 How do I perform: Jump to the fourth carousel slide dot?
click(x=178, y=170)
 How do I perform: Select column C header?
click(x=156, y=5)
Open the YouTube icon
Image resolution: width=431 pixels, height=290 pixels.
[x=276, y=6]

◇ ◇ ◇

→ **WORK INSTRUCTIONS**: The data above should be returned in full, exactly as written.

→ **TASK RESPONSE**:
 How do I perform: Jump to the fourth carousel slide dot?
click(x=178, y=170)
 How do I perform: Select column C header?
click(x=156, y=5)
Open the YouTube icon
Image resolution: width=431 pixels, height=290 pixels.
[x=276, y=6]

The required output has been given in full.